Nancy Segura de la Cruz, a worker at the Grau Emergency Hospital with 25 years of service to patients and a member of FED-CUT, says in the video produced for the campaign that it is good to be part of the union "because there has always been a constant struggle, we have always tried to achieve the objectives set and it has always been done with the aim that everything should be equal, and that, in addition, many things have been achieved, such as "the increase in uniforms, there has been an update in the payment of guards and also the extraordinary bonuses that I think all of us have been able to confirm". She ends her video by inviting her colleagues to join FED-CUT.
Nancy Segura de la Cruz Worker at the Grau Emergency Hospital and member of FED-CUT

There has always been a constant struggle, we have always tried to achieve the objectives set and we have always done so with the aim that everything should be equal, whether you are a professional nurse or a technician.
In January 2026, a second phase of the campaign began, with the main focus on young workers hired under CAS contracts.
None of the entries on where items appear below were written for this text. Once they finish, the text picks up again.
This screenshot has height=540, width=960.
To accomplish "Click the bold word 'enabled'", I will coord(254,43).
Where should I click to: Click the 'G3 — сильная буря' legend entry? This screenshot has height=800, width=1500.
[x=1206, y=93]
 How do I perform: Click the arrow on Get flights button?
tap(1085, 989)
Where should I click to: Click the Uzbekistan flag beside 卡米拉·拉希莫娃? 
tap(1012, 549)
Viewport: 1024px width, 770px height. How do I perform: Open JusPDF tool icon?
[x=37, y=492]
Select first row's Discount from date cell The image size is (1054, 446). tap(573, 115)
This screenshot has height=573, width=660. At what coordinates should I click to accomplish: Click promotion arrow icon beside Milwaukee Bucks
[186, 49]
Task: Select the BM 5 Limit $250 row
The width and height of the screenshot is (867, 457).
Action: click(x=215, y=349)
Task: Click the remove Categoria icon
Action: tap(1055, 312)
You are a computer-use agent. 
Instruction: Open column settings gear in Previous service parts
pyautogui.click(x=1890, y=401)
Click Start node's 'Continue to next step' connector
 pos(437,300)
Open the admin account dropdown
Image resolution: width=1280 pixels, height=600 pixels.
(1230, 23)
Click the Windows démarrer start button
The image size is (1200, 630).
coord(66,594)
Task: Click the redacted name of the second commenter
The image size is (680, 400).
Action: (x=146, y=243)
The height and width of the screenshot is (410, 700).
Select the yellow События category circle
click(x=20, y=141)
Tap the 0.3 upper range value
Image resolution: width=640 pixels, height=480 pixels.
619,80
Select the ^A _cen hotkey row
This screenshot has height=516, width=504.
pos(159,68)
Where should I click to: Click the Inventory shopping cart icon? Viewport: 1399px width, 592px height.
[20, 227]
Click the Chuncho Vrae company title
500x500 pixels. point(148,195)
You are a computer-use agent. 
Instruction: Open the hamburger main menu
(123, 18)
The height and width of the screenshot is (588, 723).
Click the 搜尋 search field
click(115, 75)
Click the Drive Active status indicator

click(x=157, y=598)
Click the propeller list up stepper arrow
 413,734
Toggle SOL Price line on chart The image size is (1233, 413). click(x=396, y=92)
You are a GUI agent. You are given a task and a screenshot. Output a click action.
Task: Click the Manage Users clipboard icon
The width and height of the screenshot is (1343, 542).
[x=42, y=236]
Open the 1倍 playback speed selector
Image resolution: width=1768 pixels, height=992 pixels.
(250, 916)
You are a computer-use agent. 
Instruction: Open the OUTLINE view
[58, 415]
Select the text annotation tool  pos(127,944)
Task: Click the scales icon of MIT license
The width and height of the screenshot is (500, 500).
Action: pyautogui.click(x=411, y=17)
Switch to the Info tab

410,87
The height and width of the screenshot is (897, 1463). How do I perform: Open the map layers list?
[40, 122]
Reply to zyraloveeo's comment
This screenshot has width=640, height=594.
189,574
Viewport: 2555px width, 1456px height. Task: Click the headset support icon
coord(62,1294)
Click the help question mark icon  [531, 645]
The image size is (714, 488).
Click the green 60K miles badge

Despite the departure of 444 members due to a mandatory retirement age of 70, the federation quickly resumed growth and reached 23,391 members in April of the same year, adding more than 100 new members.
"Young workers on informal contracts is our population at the moment, we focus on young people to be able to unionise," explains Yalico.
Second Stage of Organising (January 2026 - Present)
In January 2026, 444 members left due to a law requiring retirement at age 70.
Adjusted membership: 23,053 members
Current membership (April 2026): 23,391 members
New members in second phase (4 months): 106 people
Target population: young workers on CAS (informal) contracts in larger national hospitals
Based on the lessons learned, the organisation replicated the Organising for Power training internally among general secretariats and local leaders, adapting organising tools to the reality of each union base. It also promoted creative outreach actions, podcasts with testimonials from affiliates and new digital strategies.
"Now we move to the second phase of organising, where we work with all the general secretaries, we apply what we learned in the Organising for Power training, and each of them worked with their own base, but with new agreed strategies. They always carry a leaflet with them for organising, because workers still don't know their rights", concludes the FEDCUT secretary.
In addition to the growth in membership, FECUT developed campaigns to strengthen the union's permanence in a context where multiple organisations coexist within the sector. The federation stresses that many people decided to stay affiliated because they value the gains achieved through collective bargaining, wage improvements and concrete benefits for the membership.